- GIVEN PROBLEM
Rewrite the records from the line containing "The height and width of the screenshot is (186, 293)." through the end of the records as a Markdown table with the columns Number and Entry, skipping blank lines. Leave the pictures out of the table.

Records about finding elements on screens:
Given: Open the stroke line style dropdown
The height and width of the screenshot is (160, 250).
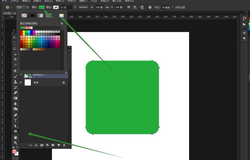Looking at the screenshot, I should pyautogui.click(x=84, y=7).

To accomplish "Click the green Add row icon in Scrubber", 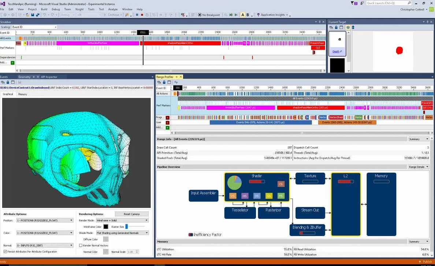I will (x=12, y=63).
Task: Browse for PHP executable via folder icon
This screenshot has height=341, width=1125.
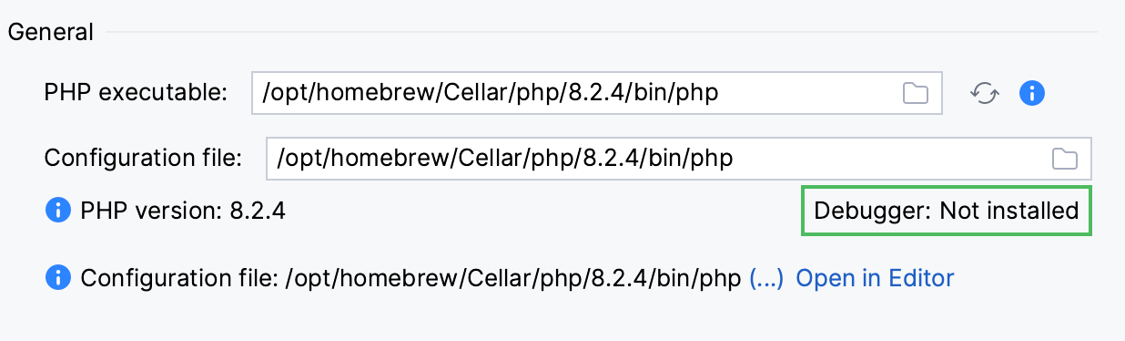Action: click(x=915, y=93)
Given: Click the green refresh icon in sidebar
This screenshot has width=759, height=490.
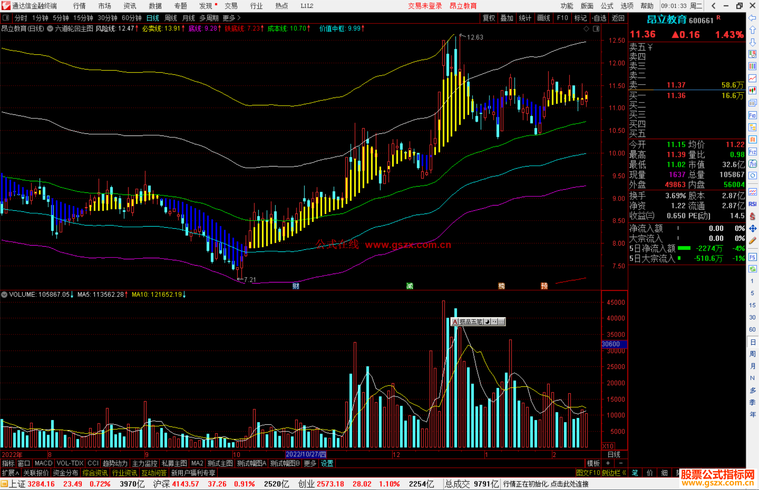Looking at the screenshot, I should tap(752, 269).
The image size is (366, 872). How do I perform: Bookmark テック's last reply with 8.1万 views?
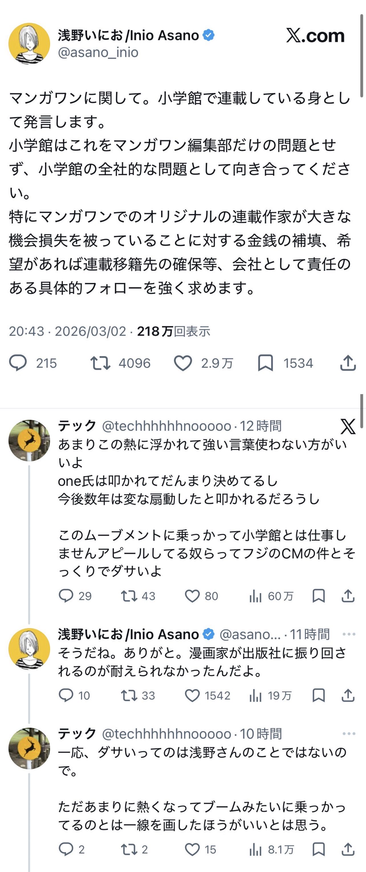(319, 849)
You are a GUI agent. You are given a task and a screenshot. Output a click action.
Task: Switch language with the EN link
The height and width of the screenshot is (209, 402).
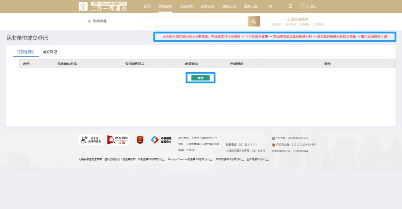coord(269,6)
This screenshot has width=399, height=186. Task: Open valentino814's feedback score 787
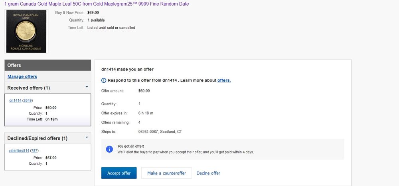tap(34, 150)
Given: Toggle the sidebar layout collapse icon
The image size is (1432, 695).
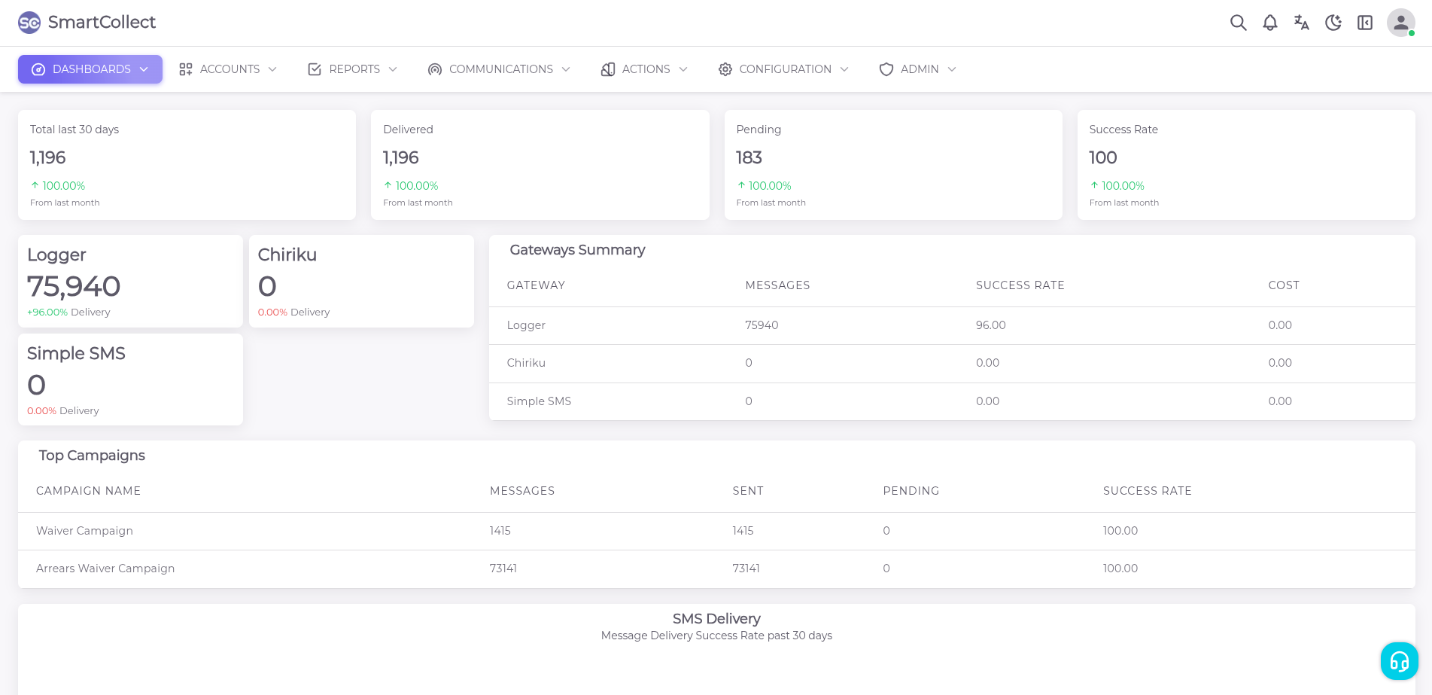Looking at the screenshot, I should click(x=1364, y=23).
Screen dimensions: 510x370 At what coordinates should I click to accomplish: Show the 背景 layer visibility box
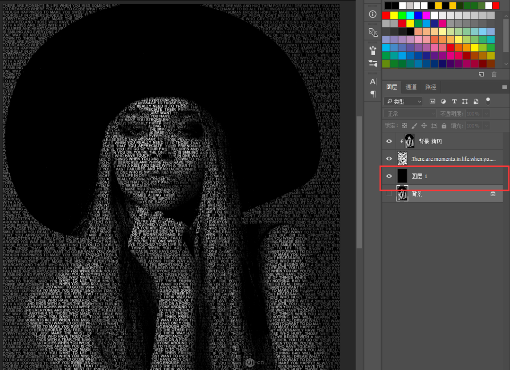[x=389, y=194]
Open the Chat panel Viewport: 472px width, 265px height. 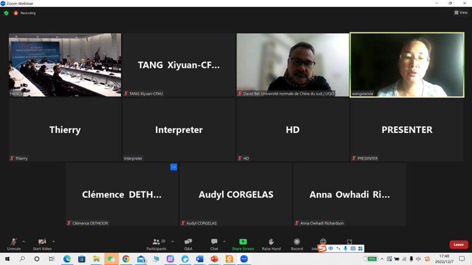(214, 243)
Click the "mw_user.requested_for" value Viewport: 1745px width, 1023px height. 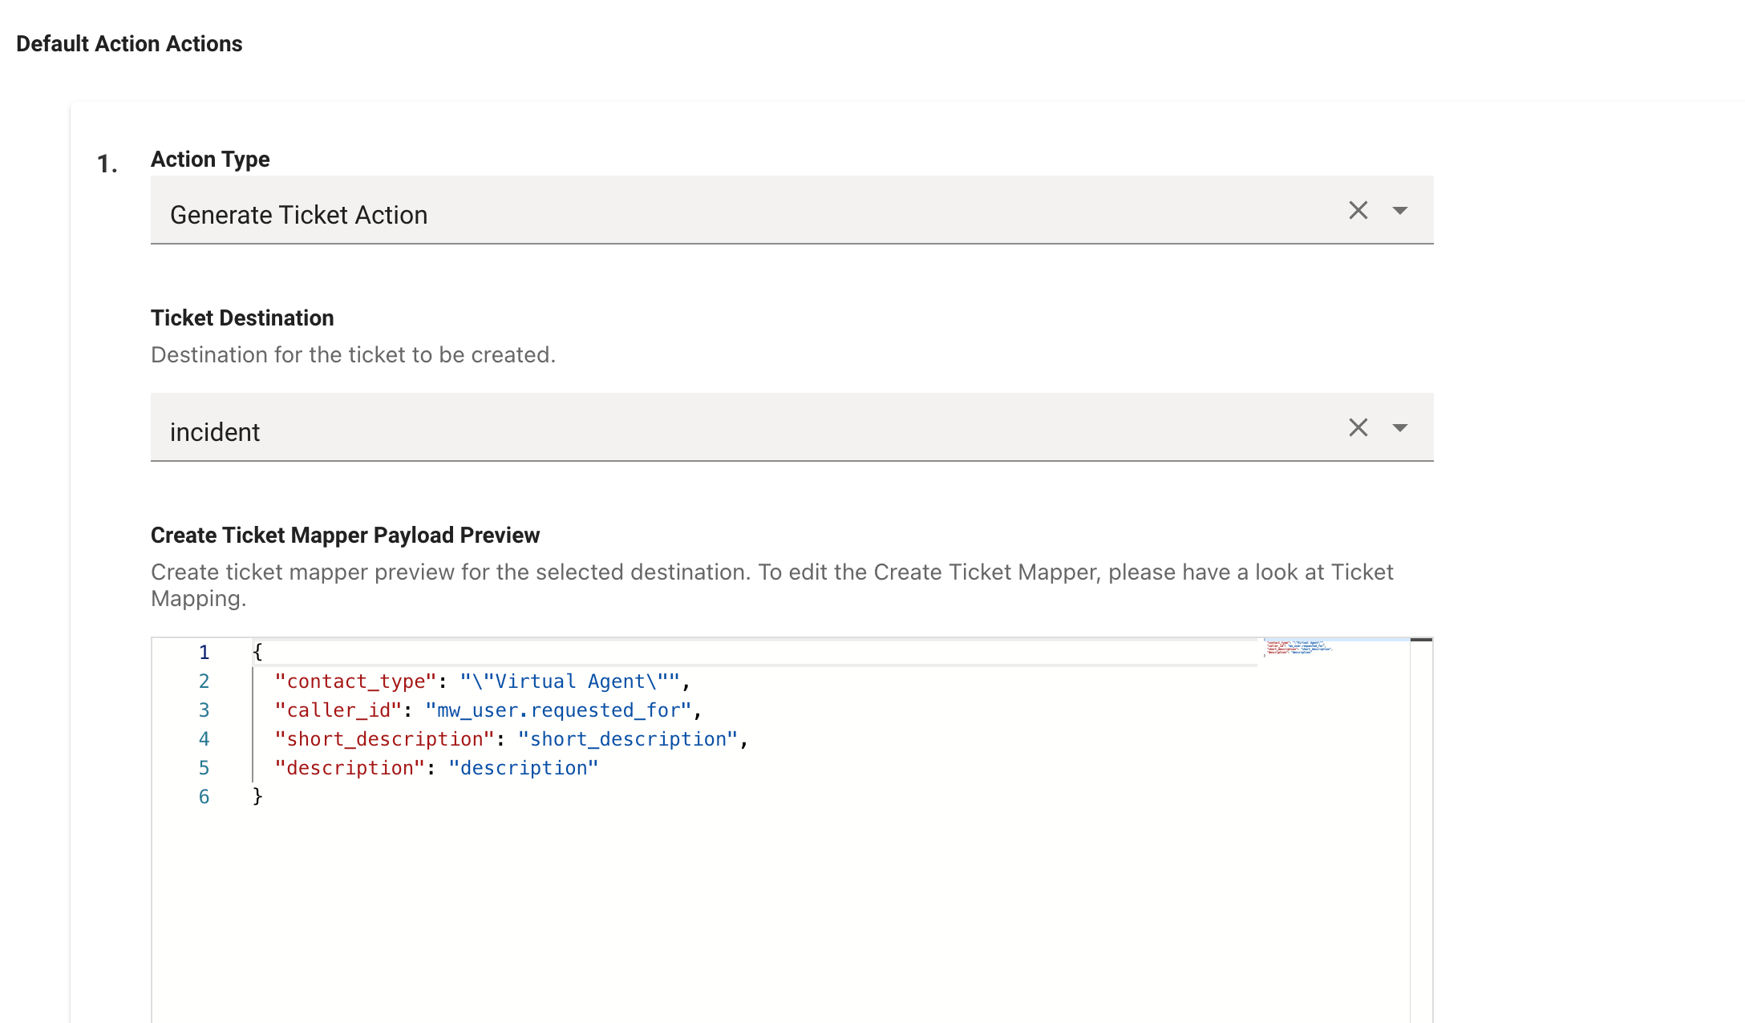pos(558,710)
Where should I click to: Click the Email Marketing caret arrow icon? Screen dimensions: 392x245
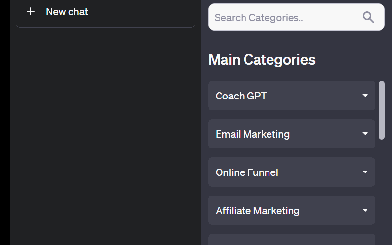365,134
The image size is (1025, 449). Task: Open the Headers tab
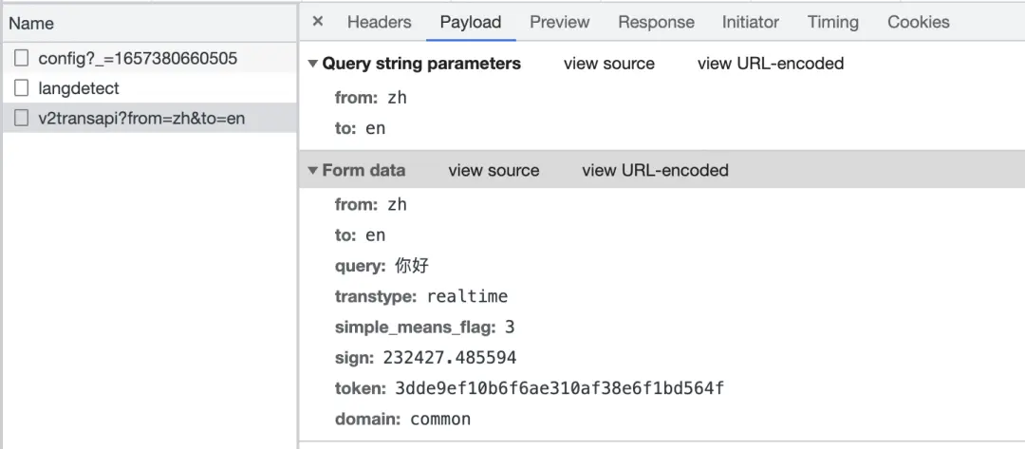pyautogui.click(x=379, y=22)
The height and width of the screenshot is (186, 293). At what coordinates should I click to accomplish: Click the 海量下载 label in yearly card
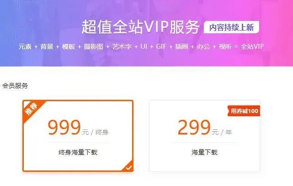[x=205, y=152]
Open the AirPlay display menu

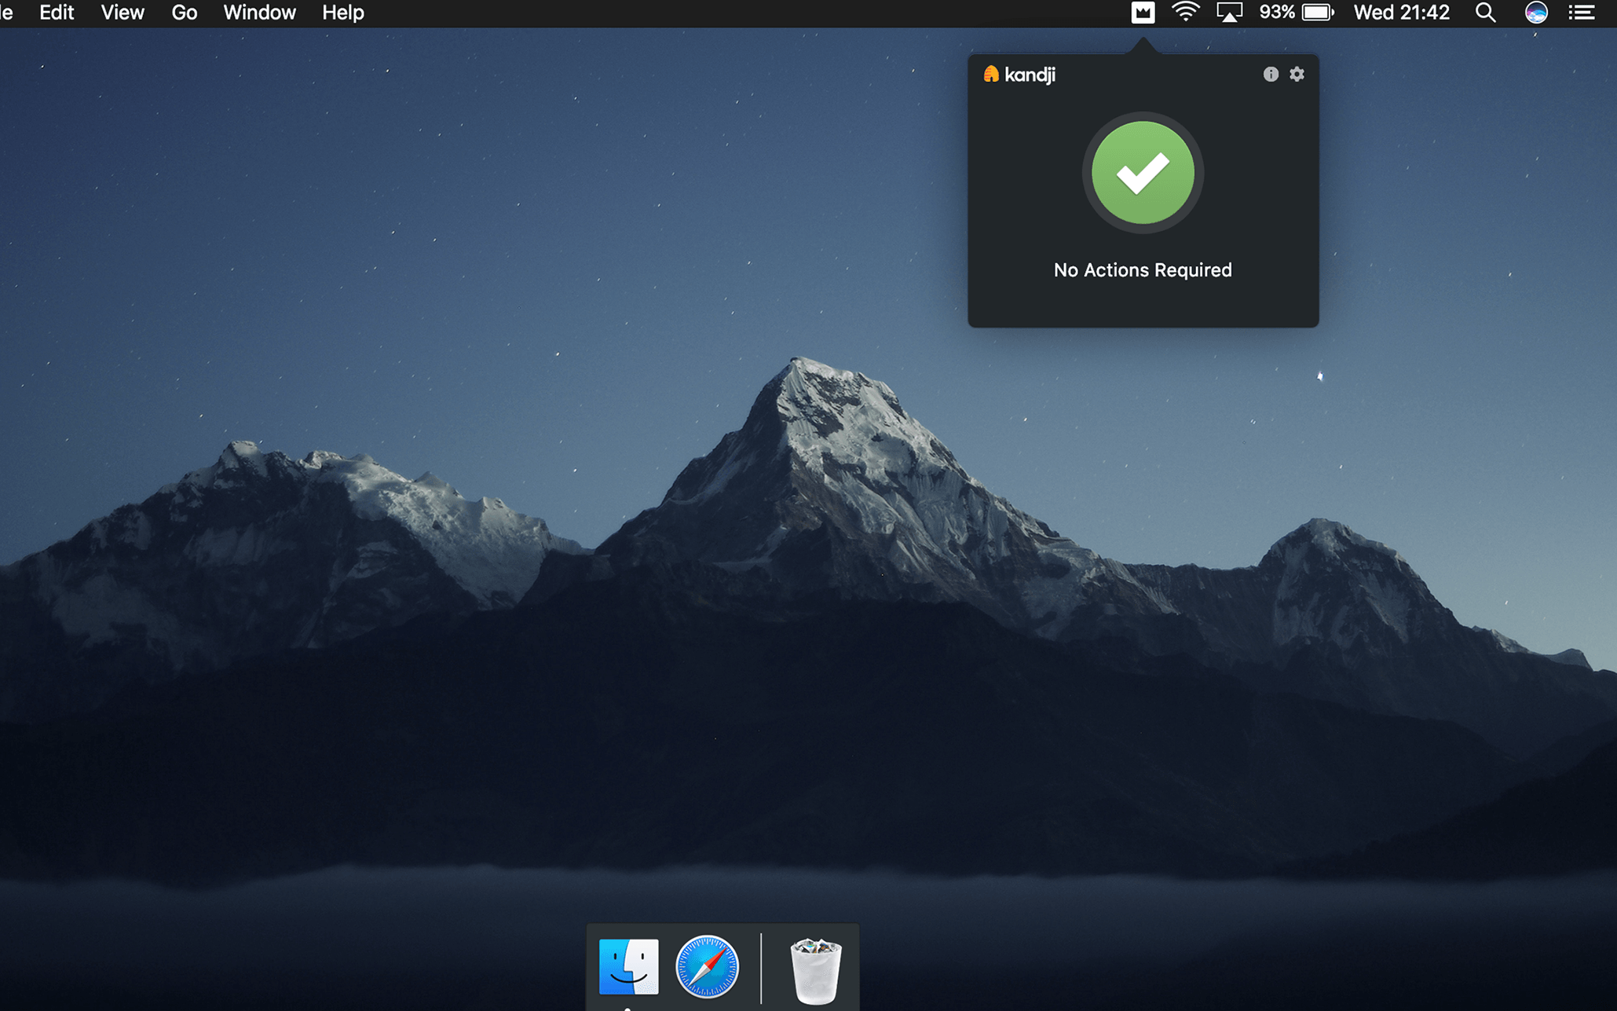click(1229, 13)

- WRITTEN SOLUTION
| Number | Entry |
|---|---|
| 1 | The height and width of the screenshot is (186, 293). At what coordinates should I click to accomplish: Click the 海量下载 label in yearly card |
| 2 | [x=205, y=152] |
| 3 | Open the AirPlay display menu |
| 4 | click(1229, 13) |